После смерти Сталина и ареста Берии помощник первого секретаря ЦК КПСС Владимир Лебедев, еще один преданный болельщик "Спартака", передал Старостину через жену, что нужно немедленно подать на имя Хрущева просьбу о пересмотре дела. Николай в тот же день написал, что оговорил и себя, и братьев "под недопустимым давлением на свидетелей и преступным физическим воздействием на обвиняемых".
9 марта 1955 года Военная коллегия Верховного суда СССР прекратила "дело Старостиных", братья были реабилитированы и даже восстановлены в партии.

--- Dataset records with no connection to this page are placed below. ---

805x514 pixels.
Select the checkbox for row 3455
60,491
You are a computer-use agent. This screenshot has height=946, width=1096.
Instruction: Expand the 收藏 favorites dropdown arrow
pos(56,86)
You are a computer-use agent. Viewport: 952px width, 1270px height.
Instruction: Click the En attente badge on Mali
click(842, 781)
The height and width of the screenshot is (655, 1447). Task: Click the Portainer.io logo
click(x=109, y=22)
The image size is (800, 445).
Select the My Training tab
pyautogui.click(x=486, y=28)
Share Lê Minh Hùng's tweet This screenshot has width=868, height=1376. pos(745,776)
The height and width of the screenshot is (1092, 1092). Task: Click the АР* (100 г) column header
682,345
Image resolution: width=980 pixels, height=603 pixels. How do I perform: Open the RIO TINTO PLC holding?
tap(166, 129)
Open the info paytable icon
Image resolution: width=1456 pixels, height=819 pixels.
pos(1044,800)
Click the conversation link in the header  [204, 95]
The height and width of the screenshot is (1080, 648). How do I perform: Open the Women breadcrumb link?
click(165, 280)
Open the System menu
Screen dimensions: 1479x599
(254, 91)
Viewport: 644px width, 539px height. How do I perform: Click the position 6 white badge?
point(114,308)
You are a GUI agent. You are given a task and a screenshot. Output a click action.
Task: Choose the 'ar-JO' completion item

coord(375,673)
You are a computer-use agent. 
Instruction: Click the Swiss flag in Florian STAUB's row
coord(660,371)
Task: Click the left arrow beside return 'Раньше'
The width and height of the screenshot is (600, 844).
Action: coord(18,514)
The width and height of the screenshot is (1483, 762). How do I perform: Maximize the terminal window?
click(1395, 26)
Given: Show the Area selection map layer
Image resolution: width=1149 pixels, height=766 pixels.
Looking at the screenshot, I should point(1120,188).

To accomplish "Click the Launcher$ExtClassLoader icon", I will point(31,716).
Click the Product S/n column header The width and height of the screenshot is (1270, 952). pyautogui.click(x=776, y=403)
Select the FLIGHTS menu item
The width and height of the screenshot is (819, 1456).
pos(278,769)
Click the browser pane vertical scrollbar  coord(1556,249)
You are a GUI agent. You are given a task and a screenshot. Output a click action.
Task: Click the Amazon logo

Из воспоминаний Николая Старостина:
"И вот наконец мы все вновь вместе. Я хорошо помню тот первый семейный вечер. Все уже собрались, ждали только Андрея. Он появился неожиданно и прямо с порога произнес свою знаменитую фразу:
– Все проиграно, кроме чести. Я понял: Старостины выстояли.
Тогда многие семьи распадались: ждать друг друга годами хватало сил не у всех жен и мужей. Наши, к счастью, уцелели. Думаю, благодаря тому, что очень высоко ставили у нас отношение к женщине. Шло это от бесконечного уважения к матери, простой крестьянке из семьи Сахаровых. Она пережила арест четырех сыновей и двух зятьев и дождалась нашего возвращения. Похоронили мы ее осенью 1956 года".
Петр вернулся из лагеря с сильнейшим туберкулезом в открытой форме, пришлось ампутировать ногу. Андрей стал начальником сборной СССР, Александр – председателем федерации футбола РСФСР, а Николай возглавил "Спартак" и руководил любимой командой до 1992 года.